ボルソナロ大統領は19日、15日に下院で可決された連邦予算基本法(LDO)案の中で、国民から批判の声があがっていた、選挙での政党支援金となる「特別キャンペーン財政特別基金」(フンドン)の57億レアルへの増額に拒否権を行使する意向を表明。20日にもそれを確認したが、中道勢力セントロンに考慮し、21年度の額の2倍となる40億レアルへの修正と、予想を下回る削減となりそうだ。20日付現地サイトが報じている。
22年度のフンドンは、「選挙年で資金が必要」との観点から増額が予想されていた。だが、21年度は20億レアルだったものが、3倍近い57億レアルになったことに対しては、「コロナ対策費が必要で1400万人の失業者がいる状況では不謹慎」との声が上がっていた。
LDOそのものは15日に上下両院でスピード可決されており、「金満選挙」に反対していたはずのボルソナロ大統領の前所属党・社会自由党(PSL)の議員らも賛成票を投じたことで、ネット上で批判を浴びた。それに対し、エドゥアルド・ボルソナロ下議らは、「フンドンに関しては否定した」と主張し、「大統領が拒否権を行使するはずだ」と語っていた。
腸閉塞の入院から職務復帰したボルソナロ大統領は19日、TVブラジルのインタビューに対して、フンドンには拒否権を行使することを宣言した。
「選挙に60億レアルなどばかげている。もし、その金がタルシジオ(・デ・フレイタス・インフラ相)にあったら、ポルト・ヴェーリョ〜マナウス間の高速道の工事が完成する」として批判した。
だが、ボルソナロ大統領が拒否権行使を宣言した後、21年の2倍の40億レアルという、周囲の予想を上回る額でまとめる方向で根回しをしているとの情報などが流れている。
これに関し、20日付メトロポレ紙が行ったインタビューに答えた下議の一人は、「拒否権行使後のフンドンの内容次第で、今後のセントロンの支持が決まる」とし、ボルソナロ氏が現政権を支えるセントロンに対する気兼ねで、拒否権行使をためらっているとの解釈を行っている。つまり、フンドンの額を削りすぎると、議会最大勢力のセントロンの支持を失い、連邦議会での立場が危うくなる上、政局調整も困難になるということだ。

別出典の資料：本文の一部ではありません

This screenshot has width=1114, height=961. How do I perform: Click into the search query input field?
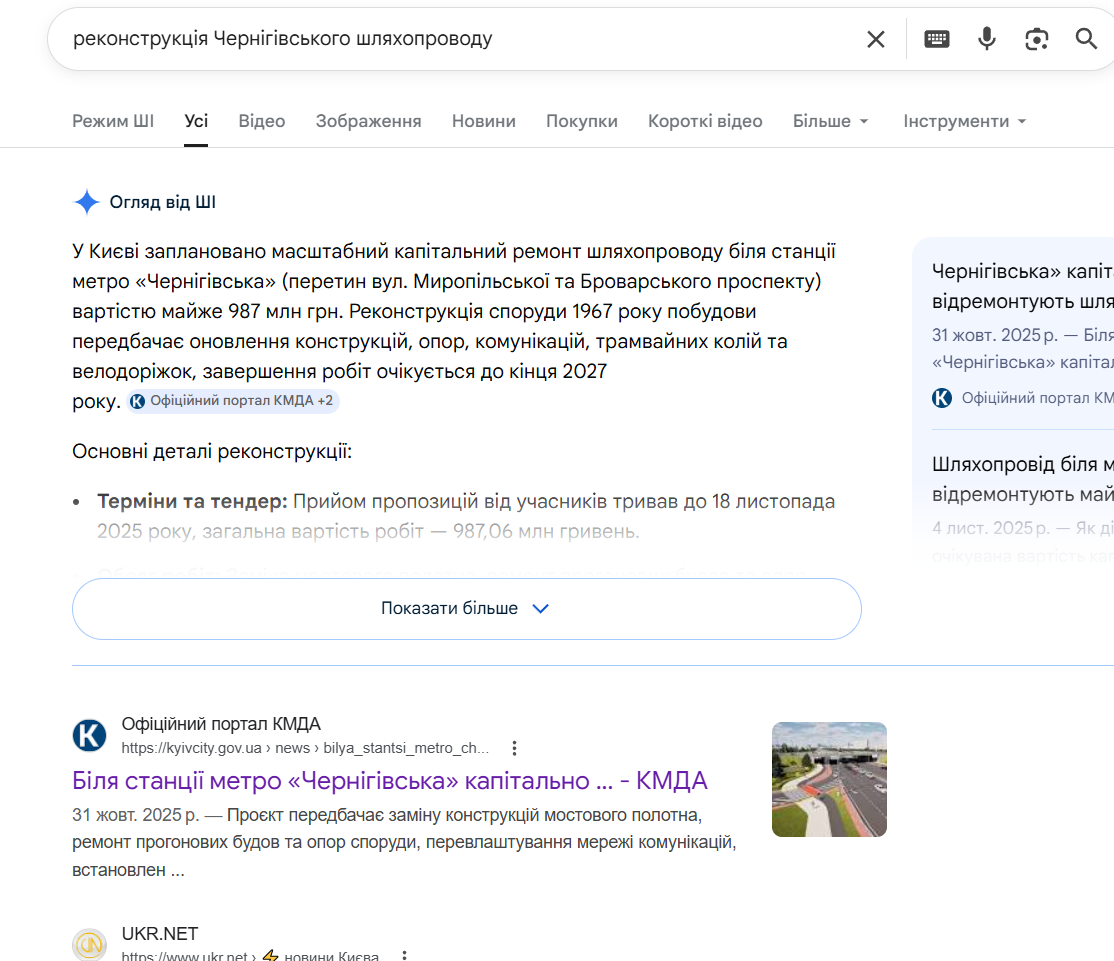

現状で、ボルソナロ氏のセントロンへの依存度は高い。大統領は現在、上院のコロナ禍議会調査委員会(CPI)からの突き上げなどに悩んでおり、これまでに126通の罷免請求を受けている。
罷免請求の審理がはじまらないのは、ひとえに、セントロン最大党の進歩党(PP)のアルトゥール・リラ下院議長に助けてもらっているゆえだ。
だが、支持者たちの間では、「なぜ増額そのものに反対しないのだ」との不満の声が高まっている。ボルソナロ氏の支持者は金満選挙への不満からボルソナロ氏に投票した経緯がある。
下院のマルセロ・ラモス副議長(自由党・PL)も、ボルソナロ氏の今回の行為を「セントロンと妥協した根回し」とし、「フンドンの増額そのものを拒否すべきだ」と語っている。同副議長はボルソナロ氏から、LDO承認は副議長のせいと批判されていた。
ラモス副議長は19日、リラ議長に対し、6月30日に提出されたボルソナロ大統領に対する過去最大の罷免請求を含む126通の罷免請求の内容を閲覧する許可を求めた。これは、議会が休会となっている間に各罷免請求の根拠を再点検し、8月以降の扱い方を検討するためで、「(罷免請求は)審理の価値がある」とも語っている。